Editor: Chinese Food Network Mobile site
Ingredients:Hand-rolled noodles(This amount serves twice):Pumpkin120 grams pureedFlour400 grams, a little salt, 200 grams water (adjust according to flour's absorbency)
Mixed picklesRibeye steak: half a Chinese cabbage, 80 grams beef, chopped green onion, garlic cloves,Dark soy sauce1200 grams water, appropriate amount of salt
Preparation for pumpkin mixed pickle hand-rolled noodles:
1. Peel and clean the pumpkin, remove the seeds, place it in a bowl.SteamFor 15 minutes over medium heat.
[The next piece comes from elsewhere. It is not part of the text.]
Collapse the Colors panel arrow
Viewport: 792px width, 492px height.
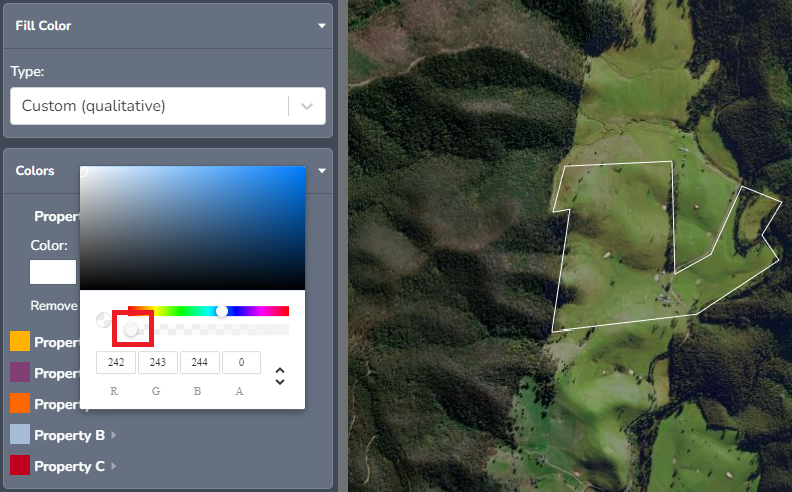pyautogui.click(x=321, y=171)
2. Slice the beef into thin pieces, then cut them into 3mm thin strips, mix with chopped green onion, dark soy sauce, cornstarch, and vegetable oil; marinate for 15 minutes.
3. Clean the mixed pickles by peeling off the skin and removing the stem ends, then cut them into fine strips similar to the beef.

4. After steaming the pumpkin, use a spoon to mash it, strain through a sieve, and mix with the flour.
5. Mix the mashed pumpkin and flour evenly.
6. Gradually add water while kneading until you get a smooth dough, rest for 10 minutes.
7. Roll the rested dough into a 2mm thick sheet, dust with flour, fold it up, and cut into 5mm wide strips.
8. Sprinkle some flour on the cut hand-rolled noodles, then spread them out by hand.
9. Heat a wok, add a little oil, stir-fry the chopped green onion and garlic until fragrant.Beefstrips into the wok, stir-fry evenly.

10. Add the mixed pickles and continue to stir-fry, then add 1200 grams water and 1 tablespoon dark soy sauce.Largefireon.
11. Bring the water to a boil, then gently remove excess flour from the hand-rolled noodles and evenly place them in the pot.
12. Cook for 3 minutes, add salt and sesame oil before serving.